━━━ ФРАГМЕНТ ТЕКСТА

"Лев Троцкий. История русской революции, т. 1" - читать интересную книгу автора

чувствовала во всех окружающих озлобление к тем, кого боготворила, и
чувствовала, что озлобление это принимает ужасающие размеры..."
На багровом фоне войны под явственный гул подземных толчков
привилегированные не отказывались ни на час от радостей жизни, наоборот,
вкушали их запоем. Но на их пирах все чаще появлялся скелет и грозил
костяшками пальцев. Им начинало тогда казаться, что все несчастье в
отвратительном характере Алике, в вероломном безволии царя, в этой жадной
дуре Вырубовой и в сибирском Христе со шрамом на черепе. Волны невыносимых
предчувствий проходили по господствующим классам, сжимаясь спазмами от
периферии к центру и все более изолируя ненавистную верхушку Царского Села.
Вырубова достаточно ярко выразила тогдашнее самочувствие этой верхушки в
своих, вообще говоря, крайне лживых воспоминаниях: "В сотый раз я спрашивала
себя: что случилось с петроградским обществом? Заболели ли они все душевно,
или заразились какой-то эпидемией, свирепствующей в военное время? Трудно
разобрать, но факт тот: все были в ненормально возбужденном состоянии".
К числу сошедших с ума принадлежала и обширная семья Романовых, вся эта
жадная, наглая и всеми ненавидимая свора великих князей и княгинь. Насмерть
испуганные, они стремились вырваться из сжимавшегося вокруг них кольца,
заискивали перед фрондирующей аристократией, сплетничали про царскую чету и
подзадоривали друг друга и свое окружение. Августейшие дяди обратились к
царю с увещательными письмами, в которых сквозь почтительность слышался лязг
и скрежет зубовный.
Протопопов уже после Октябрьской революции не очень грамотно, но
живописно характеризовал настроение верхов: "Даже наиболее высшие классы
фрондировали перед революцией. В великосветских салонах и клубах
подвергалась резкой и недоброжелательной критике политика правительства;
разбирались и обсуждались отношения, которые сложились в царской семье;
распространялись анекдотические рассказы про главу государства; писались
стихи; многие великие князья открыто посещали эти собрания, и их присутствие
придавало особую достоверность в глазах публики карикатурным россказням и
злостным преувеличениям. Сознание опасности этой игры не пробуждалось до
последнего момента".

━━━━━━

**ЧТО НУЖНО СДЕЛАТЬ:**
1. Ответьте на три вопроса по фрагменту текста, опираясь только на то, что в нем сказано:
(a) В каком состоянии, по словам Вырубовой, находились все в петроградском обществе?
(b) С какими письмами августейшие дяди обратились к царю?
(c) Что, по словам Протопопова, распространялось про главу государства?
2. Перескажите в виде списка абзац фрагмента текста, начинающийся словами «К числу сошедших с ума». Сохраните его главные факты.
3. Перечислите всё, что, согласно приведенным во фрагменте текста словам Протопопова, происходило в великосветских салонах и клубах перед революцией.
Материал здесь не понадобится.

━━━ ЗАПИСАННЫЕ ДАННЫЕ

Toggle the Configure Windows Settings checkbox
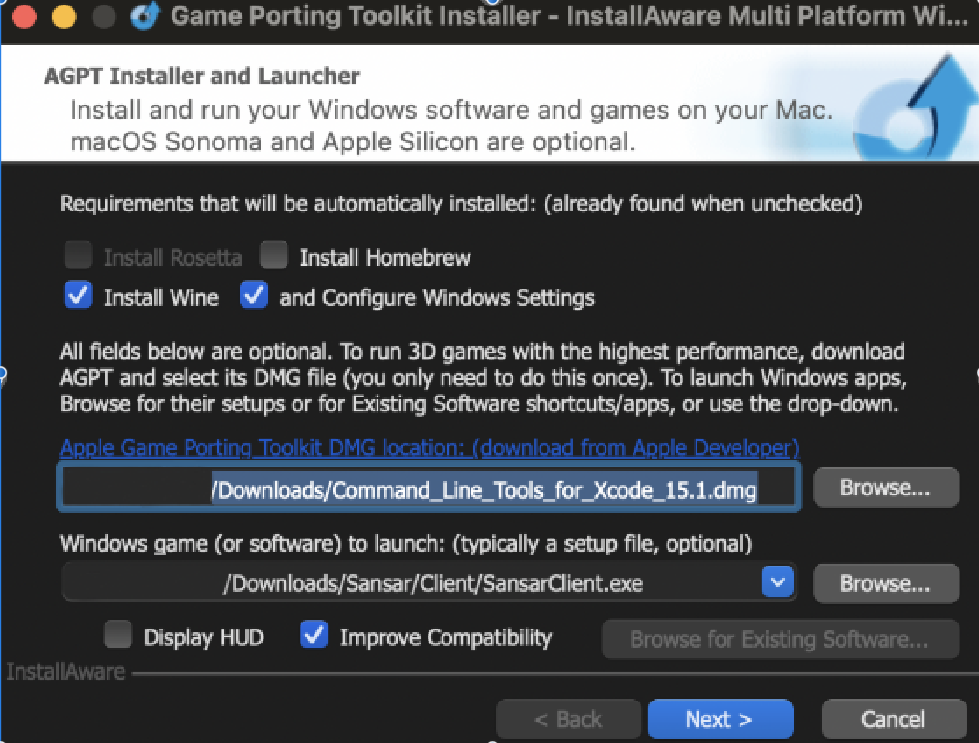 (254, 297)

━━━━━━
━━━ ЗАПИСАННЫЕ ДАННЫЕ

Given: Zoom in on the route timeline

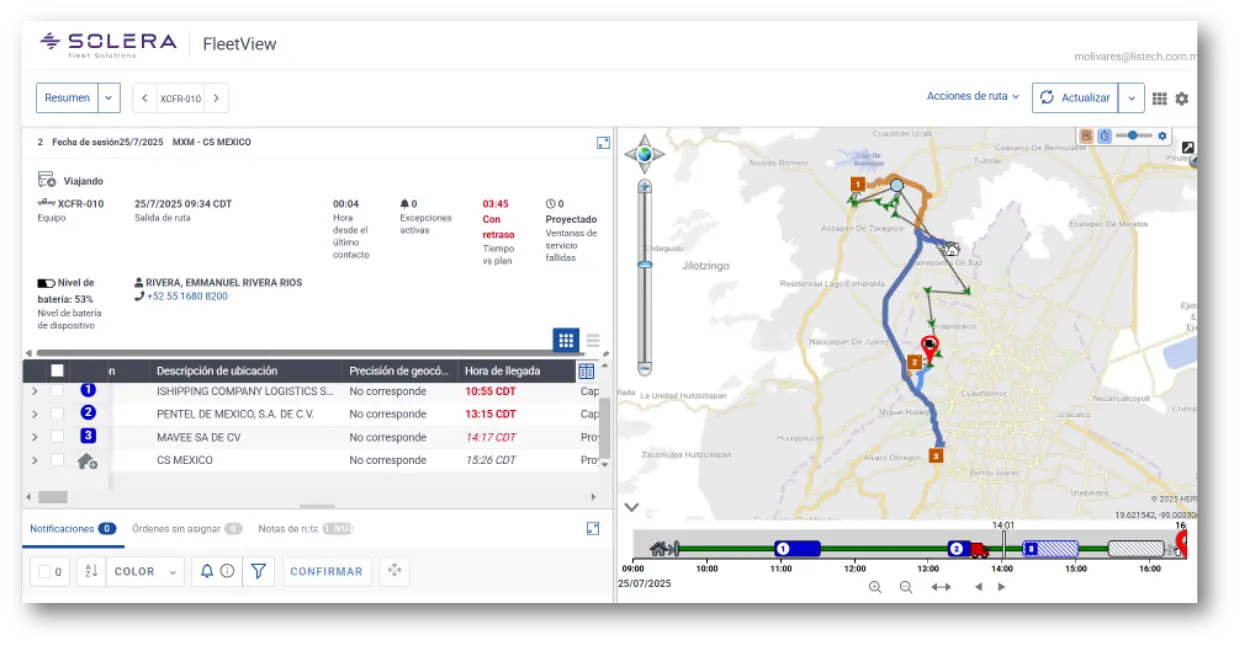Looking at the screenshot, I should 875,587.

━━━━━━

**ОТВЕТЫ ПО ЗАДАНИЯМ:**
1.
(a) Все были в ненормально возбужденном состоянии.
(b) Они обратились к царю с увещательными письмами.
(c) Про главу государства распространялись анекдотические рассказы.

2.
- Обширная семья Романовых, то есть великие князья и княгини, тоже принадлежала к числу сошедших с ума.
- В тексте эта семья названа жадной, наглой и всеми ненавидимой сворой.
- Насмерть испуганные, они стремились вырваться из сжимавшегося вокруг них кольца.
- Они заискивали перед фрондирующей аристократией.
- Они сплетничали про царскую чету.
- Они подзадоривали друг друга и свое окружение.
- Августейшие дяди обратились к царю с увещательными письмами, в которых сквозь почтительность слышались лязг и скрежет зубовный.

3.
1. Политика правительства подвергалась резкой и недоброжелательной критике.
2. Разбирались и обсуждались отношения, сложившиеся в царской семье.
3. Распространялись анекдотические рассказы про главу государства.
4. Писались стихи.
5. Многие великие князья открыто посещали эти собрания.